Look through the lines below and extract each one that contains "will".
▬▬▬▬▬▬
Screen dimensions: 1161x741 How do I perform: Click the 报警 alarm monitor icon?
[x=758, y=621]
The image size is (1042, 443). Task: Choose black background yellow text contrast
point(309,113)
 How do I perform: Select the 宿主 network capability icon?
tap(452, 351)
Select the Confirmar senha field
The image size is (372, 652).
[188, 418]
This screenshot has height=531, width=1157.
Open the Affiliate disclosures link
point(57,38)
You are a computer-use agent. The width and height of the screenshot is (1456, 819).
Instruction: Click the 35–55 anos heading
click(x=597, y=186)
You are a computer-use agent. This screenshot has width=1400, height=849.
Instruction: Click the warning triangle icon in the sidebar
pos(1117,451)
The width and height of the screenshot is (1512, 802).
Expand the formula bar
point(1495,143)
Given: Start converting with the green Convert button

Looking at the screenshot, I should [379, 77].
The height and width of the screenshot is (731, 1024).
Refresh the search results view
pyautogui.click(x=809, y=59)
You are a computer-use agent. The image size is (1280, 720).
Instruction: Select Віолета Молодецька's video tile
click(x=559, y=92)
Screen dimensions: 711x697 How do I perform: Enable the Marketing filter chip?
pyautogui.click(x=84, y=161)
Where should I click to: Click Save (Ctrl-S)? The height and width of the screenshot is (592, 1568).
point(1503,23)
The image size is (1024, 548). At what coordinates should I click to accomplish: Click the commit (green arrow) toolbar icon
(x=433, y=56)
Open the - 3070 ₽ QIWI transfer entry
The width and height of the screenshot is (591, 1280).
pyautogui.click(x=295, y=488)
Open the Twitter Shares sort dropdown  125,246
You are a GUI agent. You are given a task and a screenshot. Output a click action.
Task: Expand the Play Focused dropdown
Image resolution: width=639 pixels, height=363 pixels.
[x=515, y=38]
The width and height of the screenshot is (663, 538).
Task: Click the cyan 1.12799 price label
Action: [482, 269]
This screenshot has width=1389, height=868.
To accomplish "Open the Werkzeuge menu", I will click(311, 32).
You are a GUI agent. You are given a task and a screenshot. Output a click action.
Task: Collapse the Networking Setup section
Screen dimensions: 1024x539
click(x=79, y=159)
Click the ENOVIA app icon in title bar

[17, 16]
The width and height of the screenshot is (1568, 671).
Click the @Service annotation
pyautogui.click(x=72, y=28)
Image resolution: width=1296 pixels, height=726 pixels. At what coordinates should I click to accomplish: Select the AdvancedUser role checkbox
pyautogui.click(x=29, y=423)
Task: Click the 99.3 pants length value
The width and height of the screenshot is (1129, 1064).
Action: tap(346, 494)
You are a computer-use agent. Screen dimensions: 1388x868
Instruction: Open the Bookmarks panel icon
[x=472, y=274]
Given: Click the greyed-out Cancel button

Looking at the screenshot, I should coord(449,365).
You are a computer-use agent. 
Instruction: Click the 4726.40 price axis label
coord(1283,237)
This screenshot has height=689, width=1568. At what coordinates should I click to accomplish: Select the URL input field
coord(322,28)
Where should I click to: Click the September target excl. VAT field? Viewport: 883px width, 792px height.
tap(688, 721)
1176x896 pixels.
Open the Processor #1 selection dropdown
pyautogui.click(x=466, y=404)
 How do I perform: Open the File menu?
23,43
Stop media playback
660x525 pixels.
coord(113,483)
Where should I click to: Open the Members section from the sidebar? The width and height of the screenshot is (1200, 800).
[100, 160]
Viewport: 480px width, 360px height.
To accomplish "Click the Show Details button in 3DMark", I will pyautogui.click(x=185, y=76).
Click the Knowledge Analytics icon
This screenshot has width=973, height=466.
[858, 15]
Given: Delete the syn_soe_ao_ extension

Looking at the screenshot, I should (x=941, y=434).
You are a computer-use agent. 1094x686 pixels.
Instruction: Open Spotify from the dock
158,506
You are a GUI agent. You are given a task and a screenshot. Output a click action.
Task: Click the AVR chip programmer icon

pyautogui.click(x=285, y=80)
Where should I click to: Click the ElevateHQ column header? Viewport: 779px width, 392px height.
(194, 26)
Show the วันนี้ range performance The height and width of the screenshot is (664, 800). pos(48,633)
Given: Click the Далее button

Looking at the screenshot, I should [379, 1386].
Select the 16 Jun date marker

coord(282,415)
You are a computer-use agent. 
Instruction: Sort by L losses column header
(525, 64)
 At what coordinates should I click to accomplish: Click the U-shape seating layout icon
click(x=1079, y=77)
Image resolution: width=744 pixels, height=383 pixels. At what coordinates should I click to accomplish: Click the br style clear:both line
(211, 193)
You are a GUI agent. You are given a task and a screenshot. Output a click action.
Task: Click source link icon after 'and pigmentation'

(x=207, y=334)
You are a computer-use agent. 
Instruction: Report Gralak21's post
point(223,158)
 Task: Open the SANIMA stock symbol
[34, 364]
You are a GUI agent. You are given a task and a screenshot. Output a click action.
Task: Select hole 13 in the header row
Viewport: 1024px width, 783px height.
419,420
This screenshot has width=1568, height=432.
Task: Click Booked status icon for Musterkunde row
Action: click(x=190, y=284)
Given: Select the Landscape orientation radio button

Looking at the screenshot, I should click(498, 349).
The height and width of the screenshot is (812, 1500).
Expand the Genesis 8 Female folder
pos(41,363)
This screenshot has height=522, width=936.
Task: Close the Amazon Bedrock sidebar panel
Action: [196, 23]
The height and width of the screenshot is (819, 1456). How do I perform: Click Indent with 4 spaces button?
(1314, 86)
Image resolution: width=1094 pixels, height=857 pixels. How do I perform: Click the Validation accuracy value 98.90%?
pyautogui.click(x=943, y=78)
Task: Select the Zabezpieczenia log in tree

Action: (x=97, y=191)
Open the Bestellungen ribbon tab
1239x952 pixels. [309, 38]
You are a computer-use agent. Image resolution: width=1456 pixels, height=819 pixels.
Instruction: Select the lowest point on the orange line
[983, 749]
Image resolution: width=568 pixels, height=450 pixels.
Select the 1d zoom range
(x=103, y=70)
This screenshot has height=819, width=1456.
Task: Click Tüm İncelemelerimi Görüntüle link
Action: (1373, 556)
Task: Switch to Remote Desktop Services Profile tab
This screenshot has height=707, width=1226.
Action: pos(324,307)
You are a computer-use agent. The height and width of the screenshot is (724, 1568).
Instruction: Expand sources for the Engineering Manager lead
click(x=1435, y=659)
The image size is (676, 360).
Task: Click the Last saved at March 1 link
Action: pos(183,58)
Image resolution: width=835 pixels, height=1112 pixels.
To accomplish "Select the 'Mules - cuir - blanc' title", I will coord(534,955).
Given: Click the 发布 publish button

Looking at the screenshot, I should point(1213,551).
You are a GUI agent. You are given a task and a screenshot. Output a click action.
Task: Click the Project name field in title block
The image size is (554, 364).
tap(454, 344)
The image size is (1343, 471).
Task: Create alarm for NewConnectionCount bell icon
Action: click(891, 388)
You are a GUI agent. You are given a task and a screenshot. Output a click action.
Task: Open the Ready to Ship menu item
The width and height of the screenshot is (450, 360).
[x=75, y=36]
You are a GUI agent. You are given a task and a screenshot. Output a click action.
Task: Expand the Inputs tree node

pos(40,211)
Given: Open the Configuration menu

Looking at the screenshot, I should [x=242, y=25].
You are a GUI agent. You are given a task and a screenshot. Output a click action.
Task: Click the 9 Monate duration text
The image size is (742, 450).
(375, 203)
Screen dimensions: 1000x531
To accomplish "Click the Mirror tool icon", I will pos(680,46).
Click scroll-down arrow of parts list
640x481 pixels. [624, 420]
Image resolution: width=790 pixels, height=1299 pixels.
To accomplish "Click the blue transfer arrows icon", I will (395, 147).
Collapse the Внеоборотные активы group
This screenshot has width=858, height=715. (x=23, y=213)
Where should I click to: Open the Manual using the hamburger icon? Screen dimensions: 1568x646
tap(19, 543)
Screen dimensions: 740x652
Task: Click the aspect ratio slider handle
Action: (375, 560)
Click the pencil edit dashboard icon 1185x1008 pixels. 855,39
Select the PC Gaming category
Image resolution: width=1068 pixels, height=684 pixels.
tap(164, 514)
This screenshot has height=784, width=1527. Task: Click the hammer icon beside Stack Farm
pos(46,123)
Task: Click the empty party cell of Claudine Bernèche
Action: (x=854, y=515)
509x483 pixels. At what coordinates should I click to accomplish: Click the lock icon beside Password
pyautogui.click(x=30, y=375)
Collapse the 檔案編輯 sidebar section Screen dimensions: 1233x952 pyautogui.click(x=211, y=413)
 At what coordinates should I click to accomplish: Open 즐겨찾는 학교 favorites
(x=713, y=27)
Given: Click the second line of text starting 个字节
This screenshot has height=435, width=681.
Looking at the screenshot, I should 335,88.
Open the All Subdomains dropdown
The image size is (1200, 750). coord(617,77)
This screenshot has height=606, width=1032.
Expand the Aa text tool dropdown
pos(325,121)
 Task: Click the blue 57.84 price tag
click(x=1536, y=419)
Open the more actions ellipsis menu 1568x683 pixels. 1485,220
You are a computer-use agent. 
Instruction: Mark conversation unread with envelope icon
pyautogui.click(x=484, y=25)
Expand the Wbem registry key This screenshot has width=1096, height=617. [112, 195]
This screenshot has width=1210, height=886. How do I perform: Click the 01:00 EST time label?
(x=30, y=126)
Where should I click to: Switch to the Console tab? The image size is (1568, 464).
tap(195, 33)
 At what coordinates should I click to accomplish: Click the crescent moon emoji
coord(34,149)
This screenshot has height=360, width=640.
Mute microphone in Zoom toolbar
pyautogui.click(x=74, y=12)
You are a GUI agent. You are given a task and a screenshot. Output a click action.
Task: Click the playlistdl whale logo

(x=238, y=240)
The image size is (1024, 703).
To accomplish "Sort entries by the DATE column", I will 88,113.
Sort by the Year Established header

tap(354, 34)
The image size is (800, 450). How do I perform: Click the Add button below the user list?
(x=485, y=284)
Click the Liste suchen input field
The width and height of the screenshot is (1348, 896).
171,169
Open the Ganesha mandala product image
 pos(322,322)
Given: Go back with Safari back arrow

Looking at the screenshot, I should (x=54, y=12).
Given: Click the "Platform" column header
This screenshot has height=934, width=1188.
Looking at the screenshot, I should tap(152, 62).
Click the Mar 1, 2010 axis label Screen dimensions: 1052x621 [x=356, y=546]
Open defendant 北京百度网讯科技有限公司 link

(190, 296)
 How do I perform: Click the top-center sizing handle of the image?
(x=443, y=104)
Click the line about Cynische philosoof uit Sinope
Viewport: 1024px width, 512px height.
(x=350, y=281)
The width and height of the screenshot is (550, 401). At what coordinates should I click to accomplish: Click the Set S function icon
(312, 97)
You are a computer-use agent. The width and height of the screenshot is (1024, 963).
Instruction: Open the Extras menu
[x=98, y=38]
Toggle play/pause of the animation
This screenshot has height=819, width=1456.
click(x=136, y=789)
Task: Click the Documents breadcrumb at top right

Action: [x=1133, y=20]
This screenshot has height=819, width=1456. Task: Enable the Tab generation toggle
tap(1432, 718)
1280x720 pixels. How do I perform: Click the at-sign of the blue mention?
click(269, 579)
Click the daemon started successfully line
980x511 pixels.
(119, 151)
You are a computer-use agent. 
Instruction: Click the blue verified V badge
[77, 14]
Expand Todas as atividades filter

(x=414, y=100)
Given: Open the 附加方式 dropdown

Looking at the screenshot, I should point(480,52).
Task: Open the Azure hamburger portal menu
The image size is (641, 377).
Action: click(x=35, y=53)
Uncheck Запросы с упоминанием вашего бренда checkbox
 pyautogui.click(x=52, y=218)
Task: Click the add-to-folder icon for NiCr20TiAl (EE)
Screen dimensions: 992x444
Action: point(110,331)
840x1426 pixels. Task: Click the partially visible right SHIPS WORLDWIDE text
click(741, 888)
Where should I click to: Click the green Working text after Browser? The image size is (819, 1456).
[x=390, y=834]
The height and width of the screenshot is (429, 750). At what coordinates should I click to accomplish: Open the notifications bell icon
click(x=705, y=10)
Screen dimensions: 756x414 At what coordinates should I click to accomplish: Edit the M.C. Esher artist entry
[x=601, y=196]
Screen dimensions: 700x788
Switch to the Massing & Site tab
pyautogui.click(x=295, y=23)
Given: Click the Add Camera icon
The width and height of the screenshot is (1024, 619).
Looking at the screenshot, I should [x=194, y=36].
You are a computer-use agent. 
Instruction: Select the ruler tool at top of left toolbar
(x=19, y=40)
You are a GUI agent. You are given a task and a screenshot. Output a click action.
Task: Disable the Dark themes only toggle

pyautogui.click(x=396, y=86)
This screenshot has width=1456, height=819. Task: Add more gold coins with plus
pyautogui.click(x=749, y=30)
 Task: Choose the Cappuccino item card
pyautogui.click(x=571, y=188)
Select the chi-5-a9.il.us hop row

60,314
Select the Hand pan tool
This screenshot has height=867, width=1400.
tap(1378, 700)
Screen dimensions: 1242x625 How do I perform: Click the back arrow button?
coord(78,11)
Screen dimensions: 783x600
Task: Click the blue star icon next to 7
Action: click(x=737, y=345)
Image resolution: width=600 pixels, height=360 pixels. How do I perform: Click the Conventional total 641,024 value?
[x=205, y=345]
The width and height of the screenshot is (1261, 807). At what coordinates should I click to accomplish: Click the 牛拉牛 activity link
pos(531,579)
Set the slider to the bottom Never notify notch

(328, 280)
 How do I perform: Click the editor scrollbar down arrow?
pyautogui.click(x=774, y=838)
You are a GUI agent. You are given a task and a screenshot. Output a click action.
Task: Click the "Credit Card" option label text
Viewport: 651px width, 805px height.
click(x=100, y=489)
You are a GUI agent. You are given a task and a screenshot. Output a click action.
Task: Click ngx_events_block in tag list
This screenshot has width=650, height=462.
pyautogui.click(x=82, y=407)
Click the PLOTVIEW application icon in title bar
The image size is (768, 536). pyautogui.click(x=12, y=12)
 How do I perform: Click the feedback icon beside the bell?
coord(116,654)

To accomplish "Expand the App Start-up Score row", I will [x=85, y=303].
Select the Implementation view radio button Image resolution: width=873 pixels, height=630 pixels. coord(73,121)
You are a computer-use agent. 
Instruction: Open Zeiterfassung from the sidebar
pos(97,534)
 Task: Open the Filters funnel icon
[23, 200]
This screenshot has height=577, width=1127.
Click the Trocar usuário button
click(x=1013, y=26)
▬▬▬▬▬▬
— EXERCISE RESULT —
To accomplish "Open the Werkzeuge menu", I will click(311, 32).
To accomplish "Click the Show Details button in 3DMark", I will pyautogui.click(x=185, y=76).
To accomplish "Select the 'Mules - cuir - blanc' title", I will coord(534,955).
To accomplish "Click the Mirror tool icon", I will pos(680,46).
To accomplish "Click the blue transfer arrows icon", I will (395, 147).
To accomplish "Sort entries by the DATE column", I will 88,113.
To accomplish "Expand the App Start-up Score row", I will [x=85, y=303].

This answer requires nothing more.